The hype around psychedelics grew to a crescendo in 2023, when the Denver Convention Center played host to the largest psychedelic convention in history.
The MAPS Psychedelic Science Conference brought in 12,000 attendees and hundreds of speakers — scientists, policymakers, governors, and even high-profile celebrities like NFL quarterback Aaron Rodgers.
“I’m not tripping — culture is tipping,” said MAPS founder Rick Doblin, perhaps realizing for the first time that he was within sniffing distance of a legitimate psychedelic therapy, and this momentum might be just enough to carry him through.
The Multidisciplinary Association for Psychedelic Studies (MAPS) and its for-profit spinoff, Lykos Therapeutics, were behind clinical trials that the FDA reviewed earlier this month — trials that looked to “transform mental healthcare.” The results showed that MDMA-assisted psychotherapy led to a significant reduction in symptoms for people with post-traumatic stress disorder (PTSD); so substantial that 71.2 percent of the participants no longer met the criteria for a PTSD diagnosis.
It’s been 25 years since the FDA last approved treatments for the disorder. While SSRIs remain the most commonly prescribed treatment for PTSD, several patients do not respond to these medications; problems are further compounded by high dropouts and low remission rates, as well as the appearance of co-occurring conditions.
According to the Department of Veterans Affairs, anywhere from 7 to 30 percent of U.S. combat veterans experience PTSD; the VA had been pressured for years, recently creating an internal “Psychedelic Charter” and funding studies.

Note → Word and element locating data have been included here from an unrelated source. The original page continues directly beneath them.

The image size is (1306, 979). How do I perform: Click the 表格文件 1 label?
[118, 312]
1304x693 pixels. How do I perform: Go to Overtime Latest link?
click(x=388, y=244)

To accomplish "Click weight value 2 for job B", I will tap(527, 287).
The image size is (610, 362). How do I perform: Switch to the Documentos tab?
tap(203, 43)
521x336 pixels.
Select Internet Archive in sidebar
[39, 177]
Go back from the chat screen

It made the enthusiasm of veteran groups, lawmakers, billionaire investors, and community activists for MDMA-assisted therapy understandable.

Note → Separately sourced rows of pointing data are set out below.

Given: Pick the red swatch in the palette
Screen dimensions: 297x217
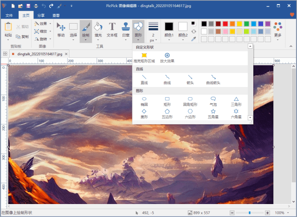Looking at the screenshot, I should pyautogui.click(x=225, y=24).
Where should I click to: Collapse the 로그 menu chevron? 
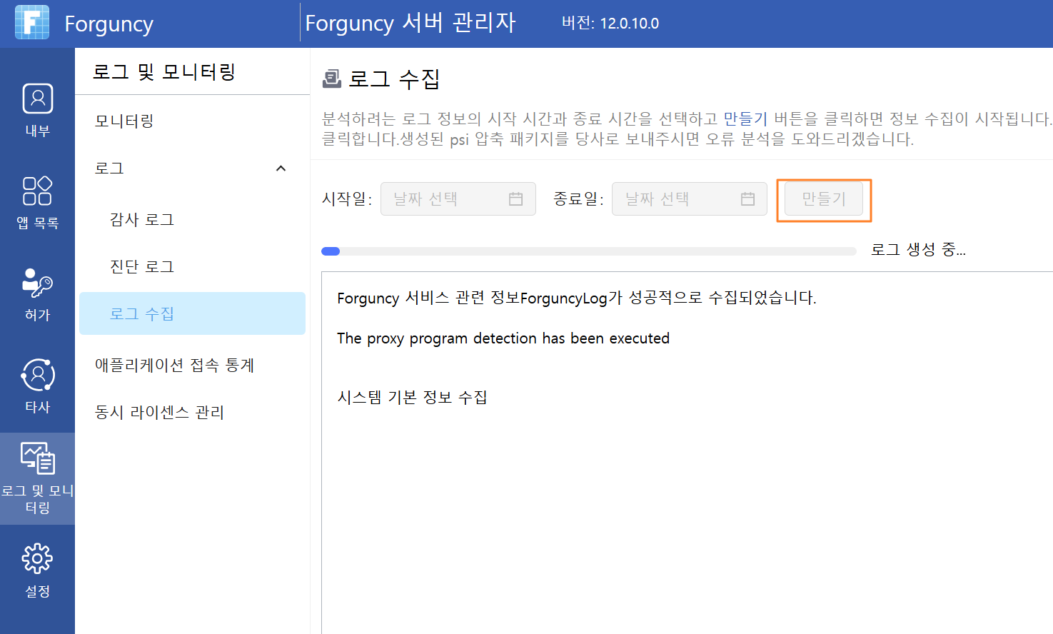coord(281,168)
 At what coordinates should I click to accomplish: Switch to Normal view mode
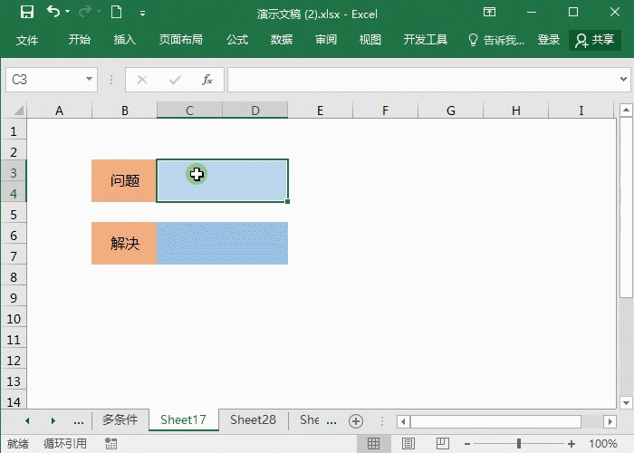point(373,444)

Approval seemed all but assured until things began winding down earlier this year. The Institute of Clinical and Economic Review (ICER) published a report in March, rating the data for MDMA-assisted therapy as “insufficient,” and raising questions about possible misconduct.
At a subsequent FDA advisory committee meeting in June, significant misgivings about the clinical trial control were highlighted; the proceedings culminated in the ad comm voting 10 to 1 that the risk of MDMA outweighed its benefits.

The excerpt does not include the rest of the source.